The perfect time to reassign anyone is when they start to get bored with what they are doing. There is nothing more to gain, everything is under control, the job is done. In these cases they will typically come forward and ask for other opportunities themselves.

Of course reality is stubborn and often there is no choice, someone may be needed elsewhere because of whatever reason. This is not necessarily bad, it can also make a person feel important and if the person is to solve some big problem, there will be credit in it for him.

Just shuffling folks around to spread knowledge is likely to increase turnover. That way knowledge will be spread, but it will be spread outside the company which is probably not the intent.

TL;DR Make it one team and then it's one team supporting 2 projects.

To echo @Aaronaught I think mixing teams can be problematic as it may take time to acclimate to new practices, processes, etc. If you rotate too many people to quickly the team will lose it's identity. This leads to more questions, confusion and time spent trying to make up for that identity.

On the other hand if there is a concerted effort to join the 2 teams into one team and have 1 team support 2 projects I think that works great as long as the team isn't too big. I have been part of numerous teams which support multiple projects. The closer in technology the 2 projects are, the easier the transition. In my experience the higher cost in transitioning from one project to another comes when crossing languages, client/server (GUI especially), industry (medical, web, game), or other similar lines. The trick is get different people to work on the project frequently enough to gain the benefits, but not so often that the transition cost exceeds the benefits.

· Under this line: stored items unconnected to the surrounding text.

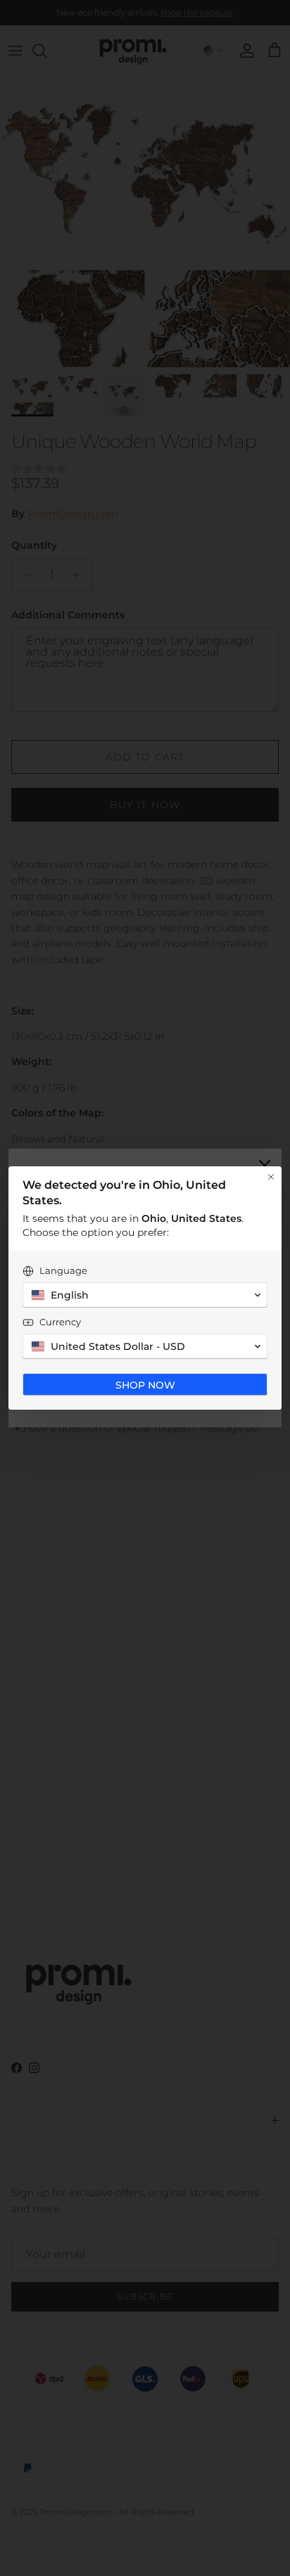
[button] (145, 1295)
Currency (60, 1321)
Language (63, 1270)
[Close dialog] (271, 1177)
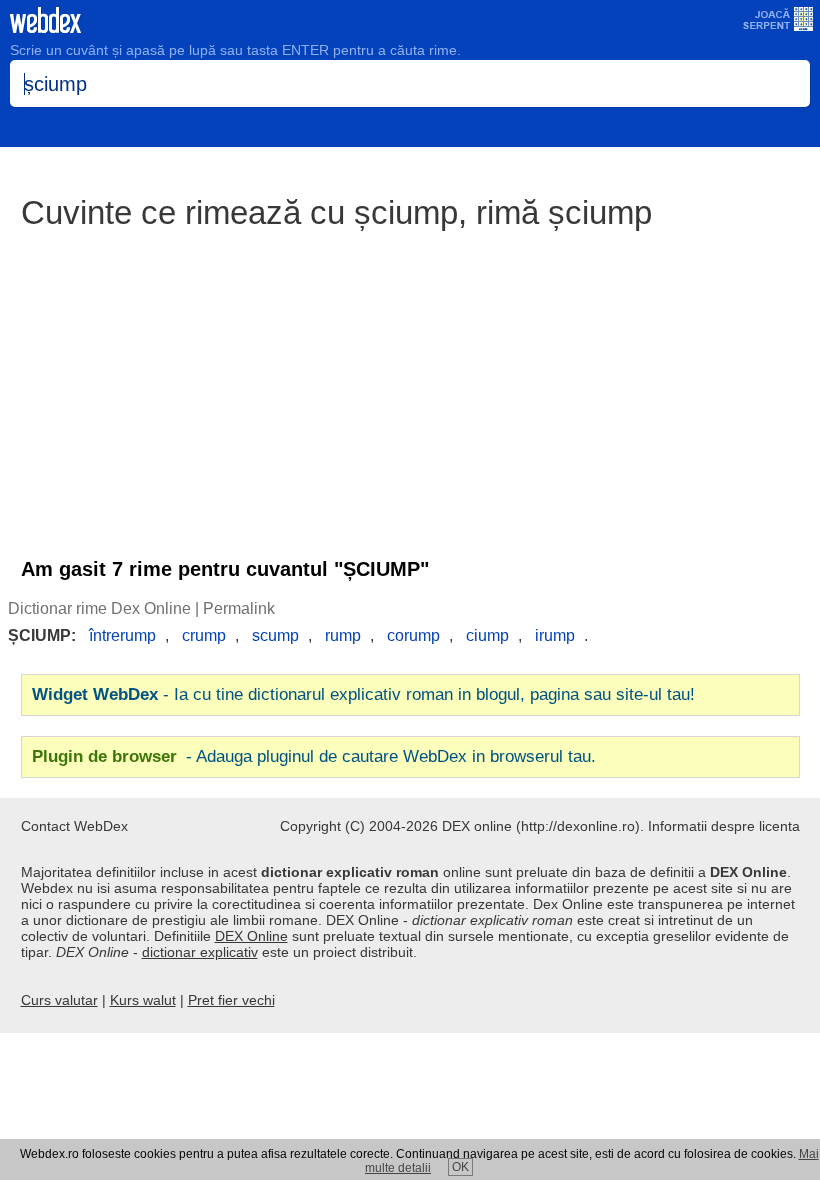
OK (460, 1167)
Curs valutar (59, 1000)
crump (204, 635)
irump (555, 635)
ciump (487, 635)
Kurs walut (143, 1000)
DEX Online (251, 936)
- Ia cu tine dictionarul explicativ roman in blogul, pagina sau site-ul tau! (363, 694)
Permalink (239, 608)
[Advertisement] (410, 384)
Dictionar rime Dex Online (99, 608)
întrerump (122, 635)
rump (343, 635)
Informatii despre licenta (724, 826)
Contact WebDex (74, 826)
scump (275, 635)
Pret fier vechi (231, 1000)
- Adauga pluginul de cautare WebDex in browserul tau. (314, 756)
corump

Then benefits to getting more people on a project is fairly well known, as are the costs.

Rotation of Programmers is good thing from company point of view and developer point of view.

From a company perspective

  1. Management will get to know , the strength and weakness of particular developer whether they can handle multitasking or not and adaptive to changes .
  2. If some developer leaves company for some reason , company already has backup ready for future.
  3. It will enhance performance of project , as many people will work on it , same thing get tested by more and more developers. (Testing resource wastage minimized)
  4. All team members works in team and it will boost performance of project and in future management will get to know , what kind of team needs to be made while implementing difficult module or task.

From a developer perspective

  1. It will make developer more positive as his confidence increases.
  2. Developers gets better and better ideas from others team mates code and they can use those technique in future development.
  3. From better ideas and suggestions from other team members productivity of developer increases.

Only one main thing , need to keep in mind that,

Rotation of Programmers should not happen very frequent. after 60% - 70% development done then only shifting will be beneficial.